Kapitalist sistemde kadın çifte sömürüye tabi tutulmaya başlamıştır. Biz emekçi kadınlar olarak biliyoruz ki kadının sömürülmesinin nedeni; bizleri açlığa, yoksulluğa, işsizliğe ve pahalılık cehennemine, emperyalist savaşlara mahkum eden ABD-AB Emperyalistleri ve onların işbirlikçileri AKP’gillerdir.
Peki çalışma hayatındaki kadının yeri nedir?
Kadınlarda işsizlik DİSK-AR raporuna göre % 24.4’tür (Ocak 2016). İşsiz kadınların sayısı 2015 Ocak ayından itibaren 41 bin kişi daha arttı. Sözde kadın istihdamı için yeni tasarı çıkarıyorlar. Bu tasarı ile kadın iş hayatından ihraç edilmek istenmektedir. Kadınlara esnek çalışma saatleri ve süresiz izinler tanınmaktadır. Bu durum dahi kadın ile erkeği eşit kılmamaktadır. “Kadınlara kreş yardımı”, “doğum izninde artış”, “annelere kısmi çalışma-tam maaş” diyerek göz boyanmaktadır. Ortaçağcıların hedefi, kadını çalışma hayatından uzaklaştırmaktır. Kafalarındaki asıl düşünce ise “kadınla erkeğin birlikte çalışması caiz değildir’. Parababaları düzeninde kadın çifte sömürüye uğrar. Bu nedenle işçi kadın ve tüm emekçi kadınlar sömürüye zulme karşı mücadele etmeli ve örgütlenmelidir.
Bu sorunun çözümü Halkın Kurtuluş Partisi Programında şöyle konur:
“Bu insanlık dışı duruma son vermenin ilk adımı; Kadının sosyal hayatın her alanında en aktif biçimde rol almasını sağlamaktır. Kadın, ekonomik hayatta da, siyasi ve entelektüel hayatta da erkeğe eşdeğer bir görev alacaktır. Ekonomik hayatta erkeğin hâkimiyetine son verilecektir. Kadınla erkek eşitlenecektir.”
Kapitalist sistem içerisinde sömürülen, hor görülen, ikinci sınıf cinsiyet muamelesi gören biz kadınlar bu saldırılar karşısında ne yapmalıyız?
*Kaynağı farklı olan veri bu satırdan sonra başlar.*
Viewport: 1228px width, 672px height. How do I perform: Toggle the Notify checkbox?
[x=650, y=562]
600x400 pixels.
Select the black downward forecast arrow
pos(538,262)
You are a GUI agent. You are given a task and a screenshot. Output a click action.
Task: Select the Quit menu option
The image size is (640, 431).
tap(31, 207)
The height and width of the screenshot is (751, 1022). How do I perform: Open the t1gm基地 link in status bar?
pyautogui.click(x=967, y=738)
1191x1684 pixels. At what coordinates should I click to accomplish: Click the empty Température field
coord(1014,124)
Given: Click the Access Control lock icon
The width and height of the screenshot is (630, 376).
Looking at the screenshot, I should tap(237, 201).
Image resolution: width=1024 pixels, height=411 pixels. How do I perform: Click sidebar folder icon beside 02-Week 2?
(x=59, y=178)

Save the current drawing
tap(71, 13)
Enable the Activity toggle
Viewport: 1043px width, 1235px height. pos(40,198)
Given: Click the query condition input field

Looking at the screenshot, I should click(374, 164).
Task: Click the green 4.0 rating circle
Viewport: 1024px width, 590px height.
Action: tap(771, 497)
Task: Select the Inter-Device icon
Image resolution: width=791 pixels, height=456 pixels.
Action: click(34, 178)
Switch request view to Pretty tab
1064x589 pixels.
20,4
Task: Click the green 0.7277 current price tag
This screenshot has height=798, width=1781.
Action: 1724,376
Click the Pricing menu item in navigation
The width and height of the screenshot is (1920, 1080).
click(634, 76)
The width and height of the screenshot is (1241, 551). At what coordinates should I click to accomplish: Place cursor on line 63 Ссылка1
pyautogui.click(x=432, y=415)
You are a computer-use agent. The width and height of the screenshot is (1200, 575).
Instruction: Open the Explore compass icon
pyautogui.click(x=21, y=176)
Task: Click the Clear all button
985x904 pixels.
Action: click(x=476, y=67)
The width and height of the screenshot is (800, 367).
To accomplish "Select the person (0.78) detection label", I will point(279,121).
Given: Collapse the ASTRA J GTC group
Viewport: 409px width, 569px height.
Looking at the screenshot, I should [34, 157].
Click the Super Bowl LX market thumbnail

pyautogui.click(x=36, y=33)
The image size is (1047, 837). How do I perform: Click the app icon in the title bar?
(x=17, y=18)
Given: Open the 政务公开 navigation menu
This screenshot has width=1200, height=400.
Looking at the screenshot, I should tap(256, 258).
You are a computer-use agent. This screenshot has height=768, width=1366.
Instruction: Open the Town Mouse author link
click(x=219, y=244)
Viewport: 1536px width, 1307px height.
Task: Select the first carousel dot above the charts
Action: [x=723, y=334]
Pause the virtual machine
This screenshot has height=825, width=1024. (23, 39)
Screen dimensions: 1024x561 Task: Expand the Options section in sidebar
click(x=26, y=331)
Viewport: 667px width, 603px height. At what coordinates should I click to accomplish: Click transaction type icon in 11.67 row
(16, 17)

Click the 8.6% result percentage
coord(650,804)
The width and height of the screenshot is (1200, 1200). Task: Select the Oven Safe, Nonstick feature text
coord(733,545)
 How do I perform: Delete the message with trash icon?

Peki o zaman Kapitalist sistem içerisinde sömürülen, hor görülen, ikinci sınıf cinsiyet muamelesi gören biz kadınlar bu saldırılar karşısında ne yapmalıyız?
Emekçi Halklarımızın böylesine acı içinde olduğu bu günlerde yaşamın yarısı olan biz kadınları her zamankinden daha çok mücadele bekliyor. Ya sokağa yalnız çıkamayacak, çalışma hayatından çekilecek, kız çocuklarımızı okutamayacak ve köleleşeceğiz ya da 8 Mart’ı bize armağan eden NewYork’lu kadın tekstil işçileri gibi, Antiemperyalist I. Kurtuluş Savaşımızdaki gibi, Gezi Direnişimizdeki, Artvin Cerattepe’deki yiğit kadınlarımız gibi kanımızın son damlasına kadar mücadele edeceğiz.
Yolumuz Clara Zetkin’lerin, Rosa Lüksemburg’ların, Birinci Kuvayimilliye’deki Kara Fatma’ların, Kurupskaya’ların yoludur!
Kadın erkek el ele örgütlenerek İkinci Kurtuluş Savaşımızı zaferle taçlandıracağız!
Demokratik Halk İktidarını kurup özgür eşit kardeşçe yaşayacağımız düzeni kuracağız!
Buna inancımız tamdır!
Gün Halkın Kurtuluş Partisi Saflarında Örgütlenme ve Mücadele Günüdür!
Selam Olsun 8 Mart’ı Yaratanlara!
Selam Olsun 8 Mart’ı Özüne Uygun Yaşatanlara!